▶ _Action item_: The word to find is "Department". State how many lines below contain it, giving only the number.

▶ _Data_:
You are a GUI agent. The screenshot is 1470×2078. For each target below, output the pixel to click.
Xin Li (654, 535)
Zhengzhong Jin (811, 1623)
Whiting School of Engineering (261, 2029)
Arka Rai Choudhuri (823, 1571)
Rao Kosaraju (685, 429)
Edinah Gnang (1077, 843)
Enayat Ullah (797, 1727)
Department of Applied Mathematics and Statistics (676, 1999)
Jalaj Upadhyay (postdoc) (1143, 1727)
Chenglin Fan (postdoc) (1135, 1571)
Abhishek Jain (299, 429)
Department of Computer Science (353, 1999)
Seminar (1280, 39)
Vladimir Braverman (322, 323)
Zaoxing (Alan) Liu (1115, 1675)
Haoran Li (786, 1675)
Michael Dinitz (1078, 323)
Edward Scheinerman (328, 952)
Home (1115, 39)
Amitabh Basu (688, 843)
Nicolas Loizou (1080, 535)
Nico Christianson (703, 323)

▶ _Your response_: 2